WASHINGTON - The U.S. Environmental Protection Agency (EPA) has announced new, more rigorous guidelines for new homes to earn the Energy Star label. Compared to the current Energy Star guidelines, the new requirements will make qualified new homes at least 20 percent more efficient than homes built to the 2009 International Energy Conservation Code (IECC) - cutting utility bills for qualified homes by 15 percent compared to IECC code-built homes.

EPA said the updated requirements will ensure that the government’s Energy Star label continues to deliver a significant increase in energy efficiency over homes that are built to code and standard builder business practices.

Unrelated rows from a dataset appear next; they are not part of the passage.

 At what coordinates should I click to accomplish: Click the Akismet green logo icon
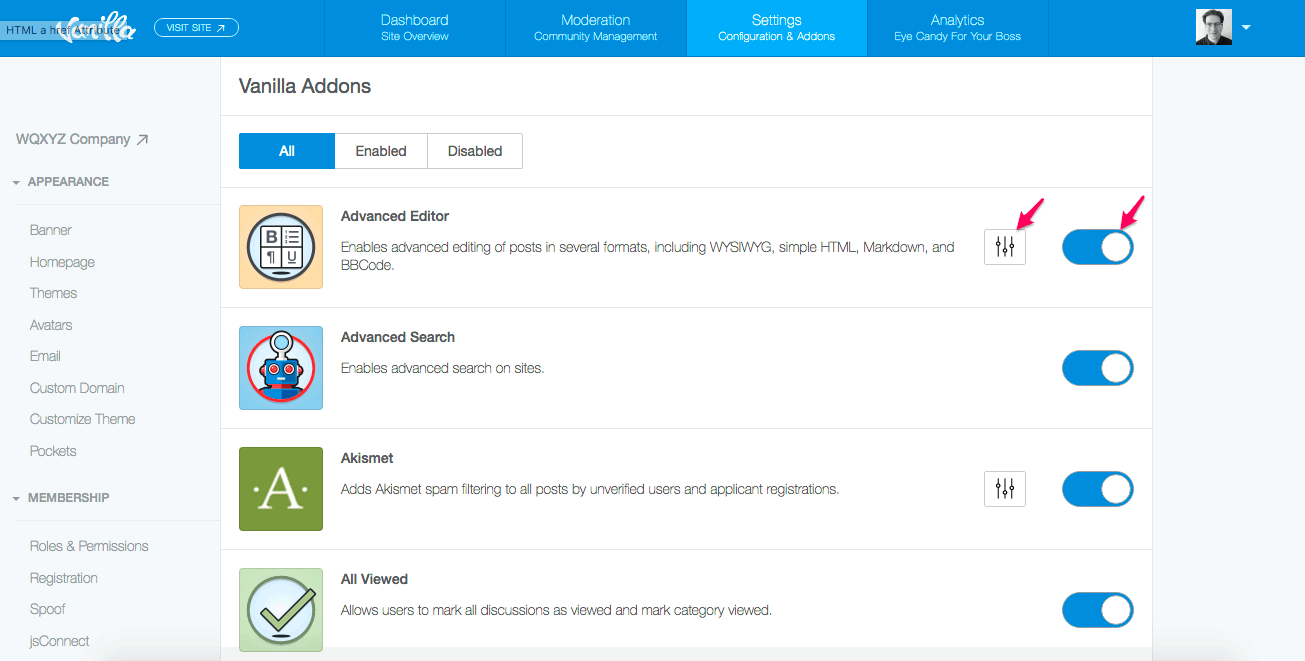coord(281,489)
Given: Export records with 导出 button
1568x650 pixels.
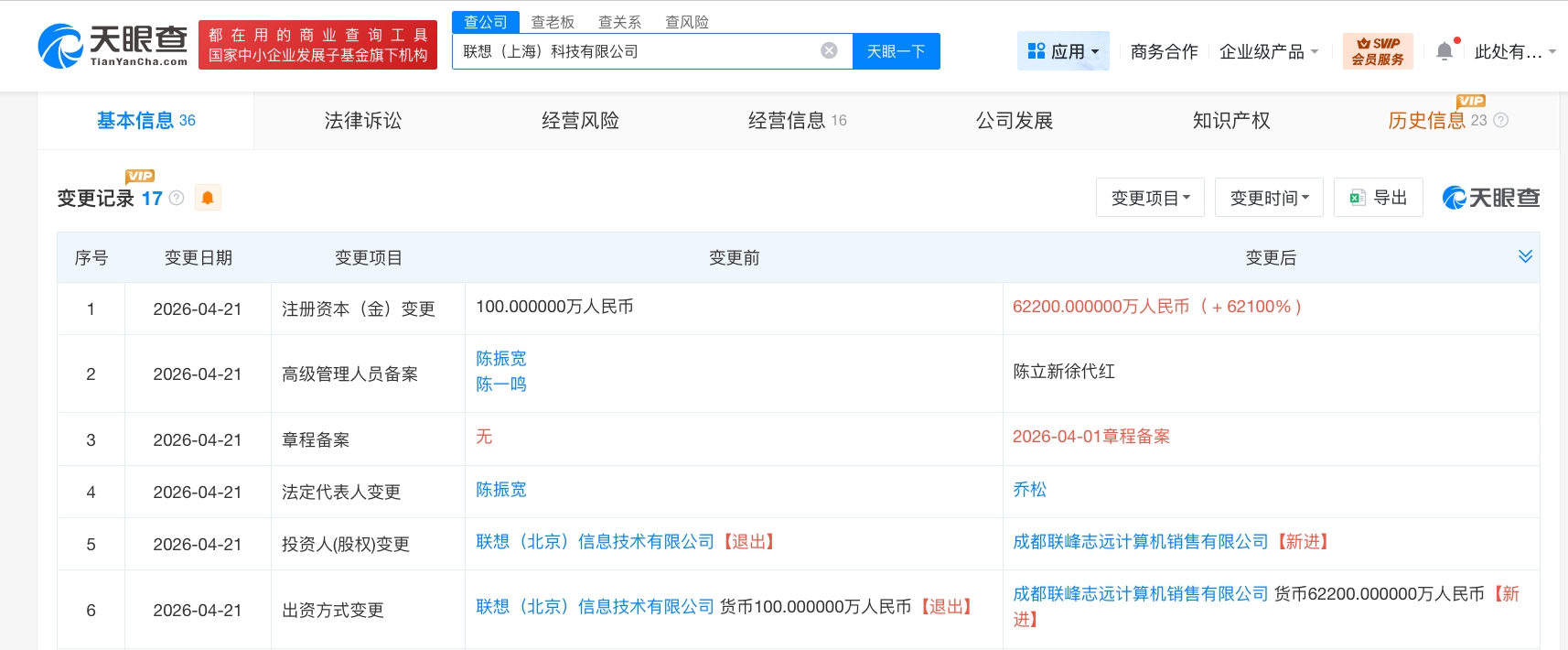Looking at the screenshot, I should [1378, 198].
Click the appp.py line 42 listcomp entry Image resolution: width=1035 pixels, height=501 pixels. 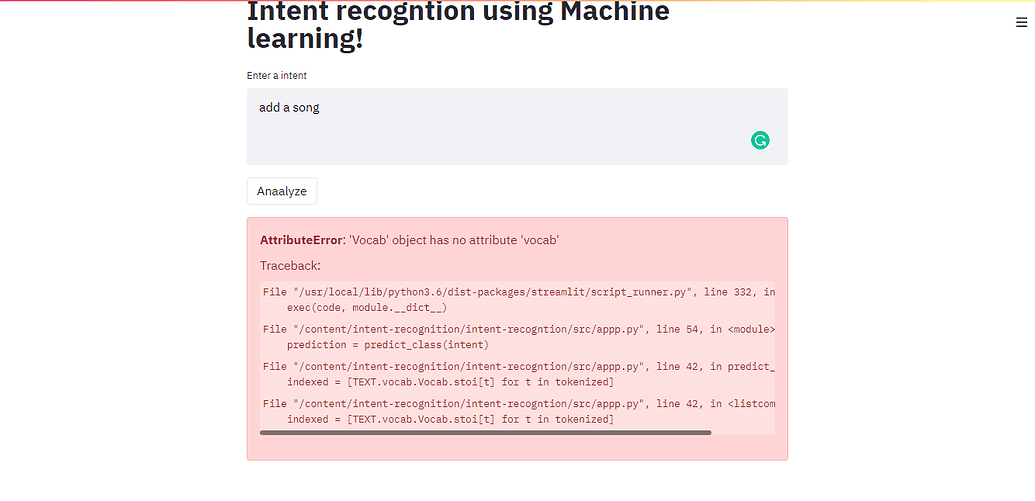coord(519,403)
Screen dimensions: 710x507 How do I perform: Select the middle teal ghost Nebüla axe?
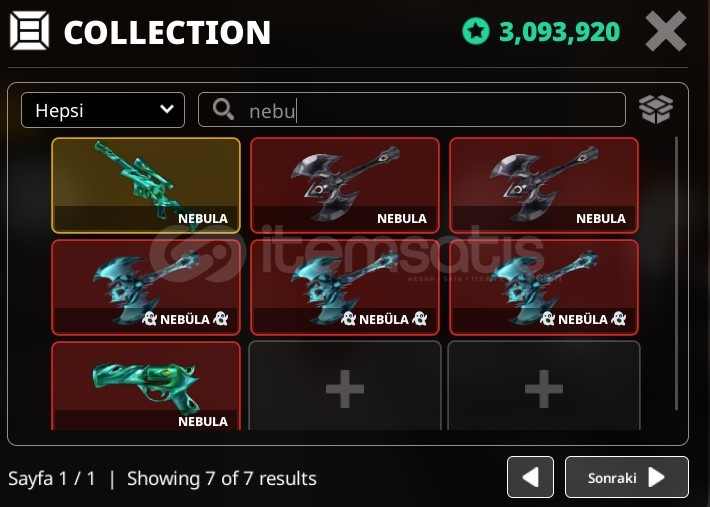click(x=345, y=287)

These new guidelines will go into effect in January 2011, although some builders may choose to adopt the new requirements earlier.

Key elements of the new Energy Star guidelines include:

• A complete thermal enclosure system: Homes are to have comprehensive air sealing, properly insulated assemblies, and high-performance windows to enhance comfort, improve durability, and reduce utility bills.

• Quality installed complete heating and cooling systems: Homes are to have high-efficiency heating and cooling systems engineered to deliver more comfort, moisture control, and quiet operation, and equipped with fresh-air ventilation to improve air quality.

• A complete water management system: Because Energy Star homes offer a tightly-sealed and insulated building envelope, a comprehensive package of flashing, moisture barriers, and heavy-duty membrane details is critical to help keep water from roofs, walls, and foundations for improved durability and indoor air quality.

• Efficient lighting and appliances: Homes should include Energy Star-qualified lighting, appliances, and fans to help further reduce monthly utility bills and provide high-quality performance.

• Third-party verification: Energy Star qualified homes require verification by independent Home Energy Raters who conduct a comprehensive series of detailed inspections and use specialized diagnostic equipment to test system performance.